### WHAT IS EXPECTED
Please return, word for word, the stretch of the data below that runs from the line containing "This screenshot has width=1080, height=2338." through the end of the data.
┌─ DATA
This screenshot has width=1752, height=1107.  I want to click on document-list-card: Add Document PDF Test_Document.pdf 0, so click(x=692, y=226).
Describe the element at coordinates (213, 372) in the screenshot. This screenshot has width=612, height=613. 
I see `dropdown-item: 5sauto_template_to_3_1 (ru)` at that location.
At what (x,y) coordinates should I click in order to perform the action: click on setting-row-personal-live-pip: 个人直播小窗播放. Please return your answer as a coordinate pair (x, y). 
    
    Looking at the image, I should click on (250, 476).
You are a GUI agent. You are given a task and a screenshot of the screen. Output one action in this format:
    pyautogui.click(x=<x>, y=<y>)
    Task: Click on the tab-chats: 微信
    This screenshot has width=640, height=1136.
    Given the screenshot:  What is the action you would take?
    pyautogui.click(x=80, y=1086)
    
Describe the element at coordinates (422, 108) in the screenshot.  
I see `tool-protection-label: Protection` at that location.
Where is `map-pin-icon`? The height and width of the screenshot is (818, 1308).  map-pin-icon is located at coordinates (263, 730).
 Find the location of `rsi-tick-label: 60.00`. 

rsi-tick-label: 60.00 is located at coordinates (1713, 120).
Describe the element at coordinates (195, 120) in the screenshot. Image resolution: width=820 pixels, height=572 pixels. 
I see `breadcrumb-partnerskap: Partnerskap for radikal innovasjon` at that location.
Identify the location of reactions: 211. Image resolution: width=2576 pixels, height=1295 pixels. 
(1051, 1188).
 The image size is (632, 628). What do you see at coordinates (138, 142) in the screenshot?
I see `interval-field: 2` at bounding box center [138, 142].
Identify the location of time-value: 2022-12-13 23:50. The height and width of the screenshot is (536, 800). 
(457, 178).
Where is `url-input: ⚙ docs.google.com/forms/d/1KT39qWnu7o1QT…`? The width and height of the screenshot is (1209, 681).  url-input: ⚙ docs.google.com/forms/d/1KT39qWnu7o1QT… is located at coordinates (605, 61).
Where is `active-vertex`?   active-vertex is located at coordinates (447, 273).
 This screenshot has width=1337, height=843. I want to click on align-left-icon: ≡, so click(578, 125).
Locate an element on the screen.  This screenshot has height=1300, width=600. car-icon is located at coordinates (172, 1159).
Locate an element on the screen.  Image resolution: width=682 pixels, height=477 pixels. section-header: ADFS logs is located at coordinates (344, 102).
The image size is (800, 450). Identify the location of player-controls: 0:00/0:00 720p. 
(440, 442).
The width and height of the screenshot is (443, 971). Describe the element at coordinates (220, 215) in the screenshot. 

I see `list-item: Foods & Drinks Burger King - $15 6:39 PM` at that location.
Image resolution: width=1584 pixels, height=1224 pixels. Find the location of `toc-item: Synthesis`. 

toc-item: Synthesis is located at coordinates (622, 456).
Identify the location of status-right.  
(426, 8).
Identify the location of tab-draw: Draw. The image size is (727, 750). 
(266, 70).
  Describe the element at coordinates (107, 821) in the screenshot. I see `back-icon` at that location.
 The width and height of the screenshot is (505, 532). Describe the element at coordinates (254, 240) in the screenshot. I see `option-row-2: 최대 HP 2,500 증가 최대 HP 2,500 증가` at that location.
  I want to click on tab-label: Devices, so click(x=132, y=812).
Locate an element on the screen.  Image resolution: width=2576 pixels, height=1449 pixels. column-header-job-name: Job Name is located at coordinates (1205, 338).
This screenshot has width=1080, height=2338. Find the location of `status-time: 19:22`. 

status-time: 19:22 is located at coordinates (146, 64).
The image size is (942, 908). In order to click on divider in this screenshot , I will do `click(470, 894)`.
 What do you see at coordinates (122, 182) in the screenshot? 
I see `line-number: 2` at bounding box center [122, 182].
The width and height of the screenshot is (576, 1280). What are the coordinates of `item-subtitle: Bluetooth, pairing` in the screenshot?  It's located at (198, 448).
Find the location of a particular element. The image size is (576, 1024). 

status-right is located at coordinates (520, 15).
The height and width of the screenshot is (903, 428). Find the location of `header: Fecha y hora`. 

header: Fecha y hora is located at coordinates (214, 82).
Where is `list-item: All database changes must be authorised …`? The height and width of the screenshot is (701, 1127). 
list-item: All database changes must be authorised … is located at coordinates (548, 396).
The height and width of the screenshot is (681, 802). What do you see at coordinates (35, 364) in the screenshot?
└─
### ANSWER BELOW
This screenshot has width=1080, height=2338. Find the location of `status-time: 19:22`. 

status-time: 19:22 is located at coordinates (146, 64).
The image size is (942, 908). In order to click on divider in this screenshot , I will do `click(470, 894)`.
 What do you see at coordinates (122, 182) in the screenshot? 
I see `line-number: 2` at bounding box center [122, 182].
The width and height of the screenshot is (576, 1280). What are the coordinates of `item-subtitle: Bluetooth, pairing` in the screenshot?  It's located at (198, 448).
Find the location of a particular element. The image size is (576, 1024). 

status-right is located at coordinates (520, 15).
The height and width of the screenshot is (903, 428). Find the location of `header: Fecha y hora`. 

header: Fecha y hora is located at coordinates (214, 82).
Where is `list-item: All database changes must be authorised …`? The height and width of the screenshot is (701, 1127). 
list-item: All database changes must be authorised … is located at coordinates (548, 396).
The height and width of the screenshot is (681, 802). What do you see at coordinates (35, 364) in the screenshot?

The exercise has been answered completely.